Reading text »
-=-=-=-=-
Does anyone have CO with the initials LR. i have submitted all the required docs but there is no change of status on the docs on the portal. Its the same as the first day i have lodged the application. 

Has anyone experienced a similar situation?

Thanks,


----------



## pishu (Feb 14, 2012)

pishu said:


> Hi,
> 
> Does anyone have CO with the initials LR. i have submitted all the required docs but there is no change of status on the docs on the portal. Its the same as the first day i have lodged the application.
> 
> ...


Forgot to mention its Brisbane Team 33 handling my application.


----------



## sach_1213 (Aug 30, 2012)

pishu said:


> Forgot to mention its Brisbane Team 33 handling my application.


Team 33 is very slowww


----------



## pishu (Feb 14, 2012)

sach_1213 said:


> Team 33 is very slowww


I concur to that but also in some cases (people from this forum) had team 33 and were granted visa in 4 days, I guess CO is what makes the difference.
-=-=-=-=-
Supplied information »
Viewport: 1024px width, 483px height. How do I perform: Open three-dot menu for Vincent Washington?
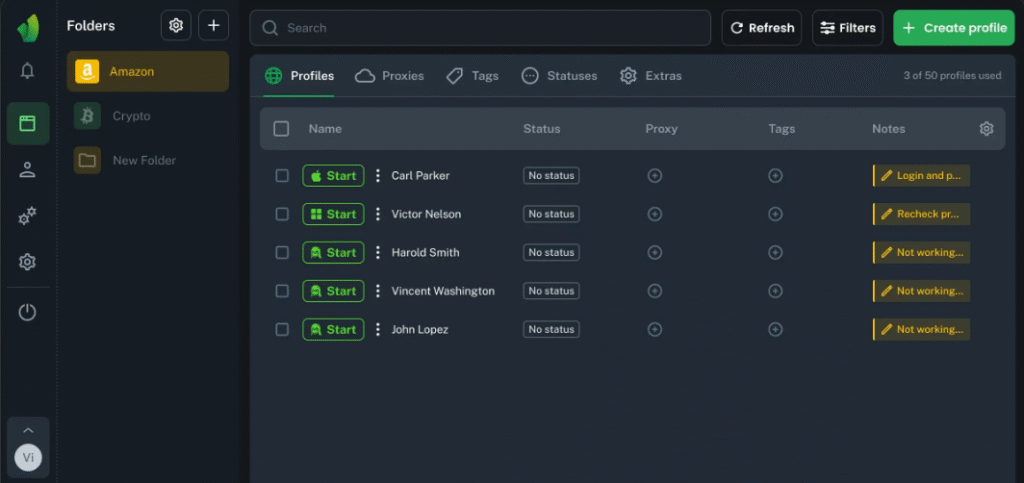click(x=378, y=291)
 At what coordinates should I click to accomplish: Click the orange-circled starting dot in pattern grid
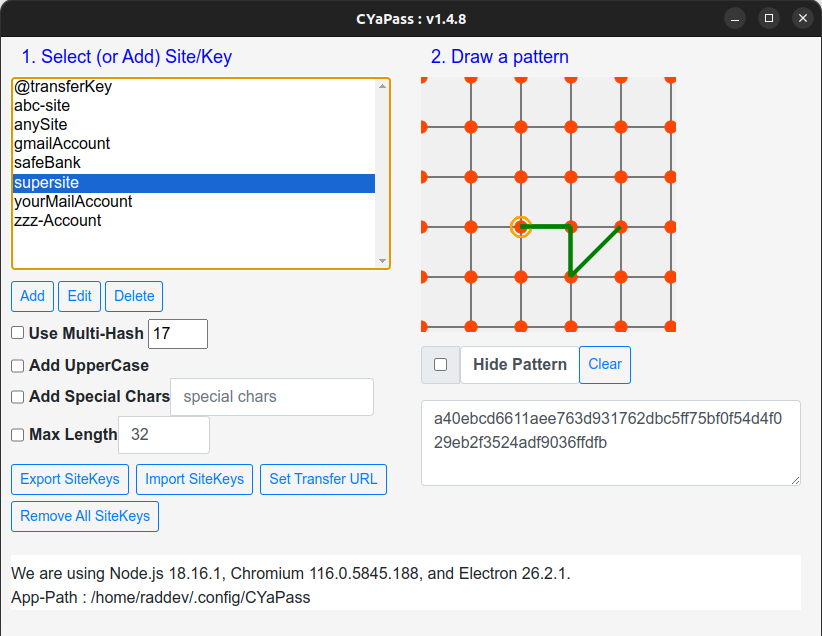pos(520,227)
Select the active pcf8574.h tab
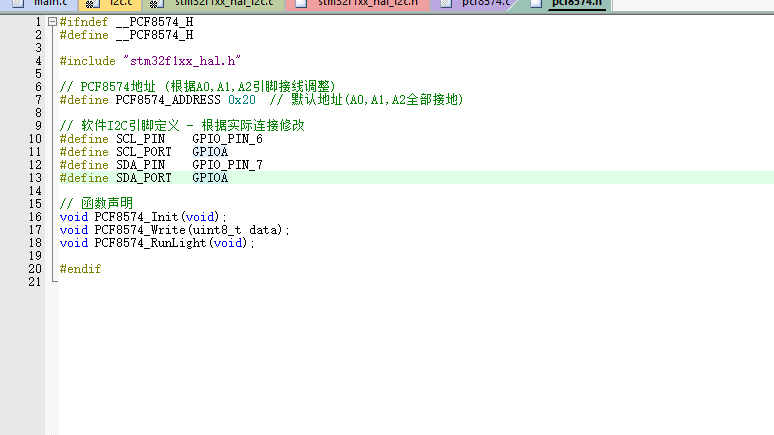The image size is (774, 435). click(576, 4)
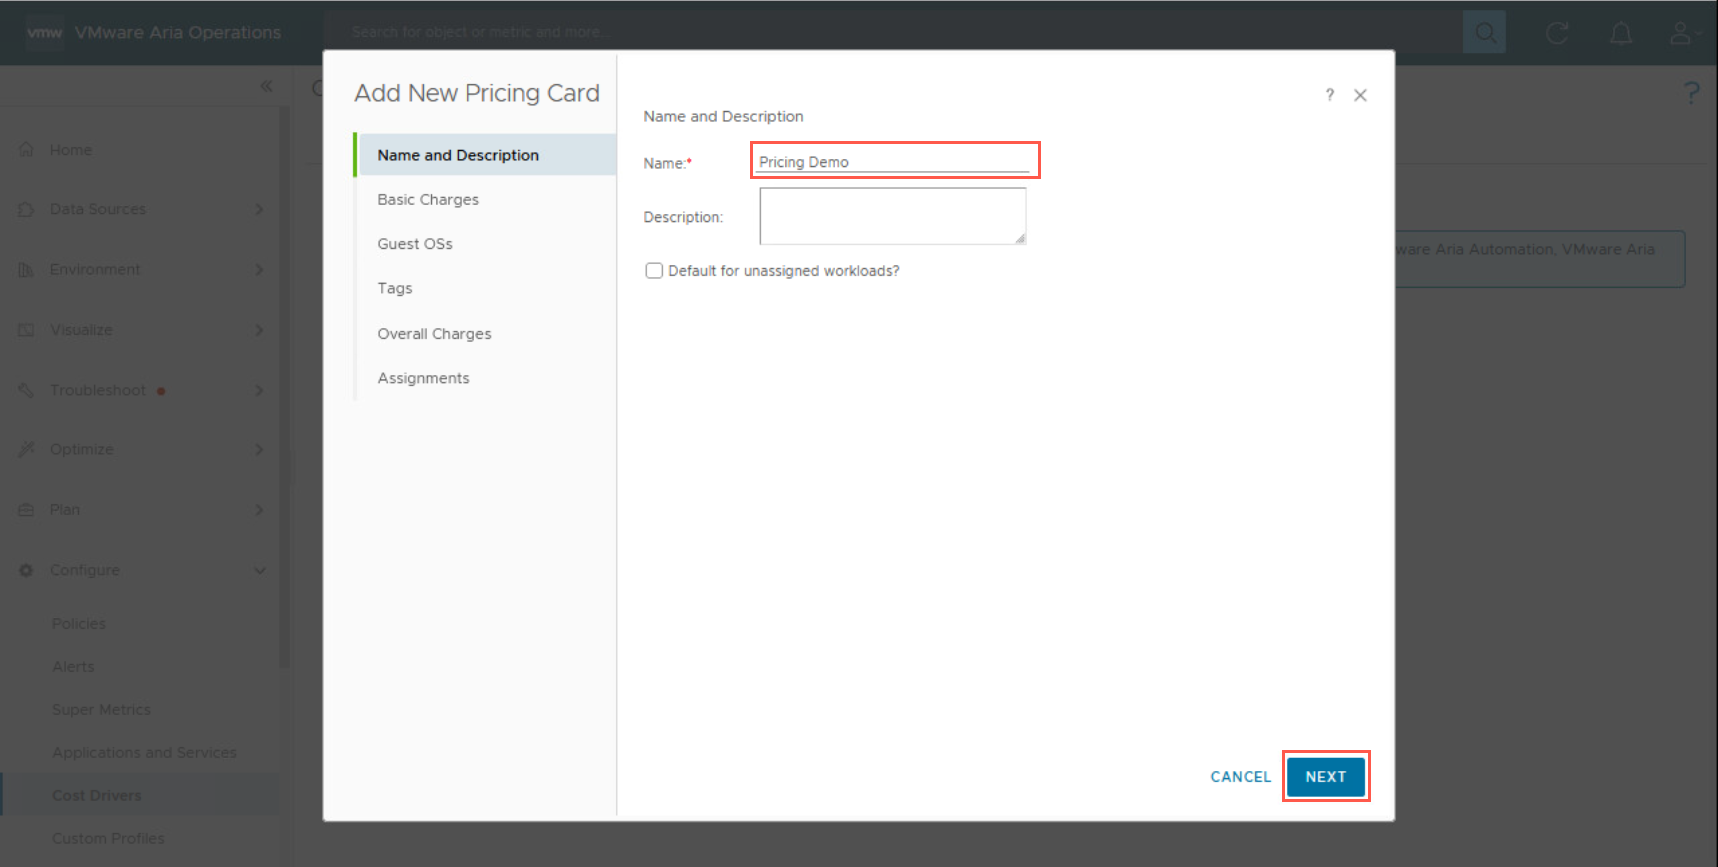Select the Guest OSs step
1718x867 pixels.
415,244
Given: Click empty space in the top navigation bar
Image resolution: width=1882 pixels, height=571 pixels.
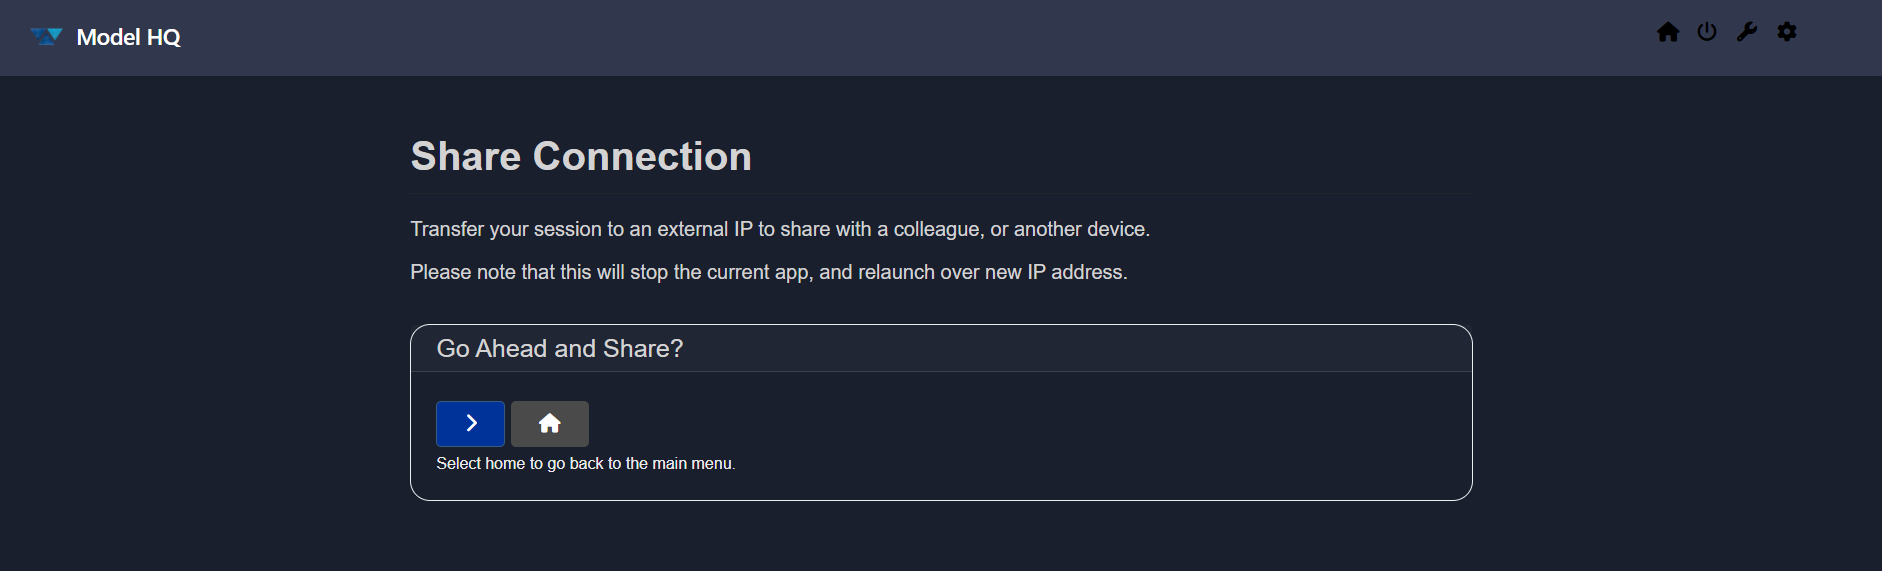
-=-=-=-=-
Exercise objective »
Copy word for word the part of the forum thread between "I concur to" and "makes the difference.", inclusive.

Task answer »
I concur to that but also in some cases (people from this forum) had team 33 and were granted visa in 4 days, I guess CO is what makes the difference.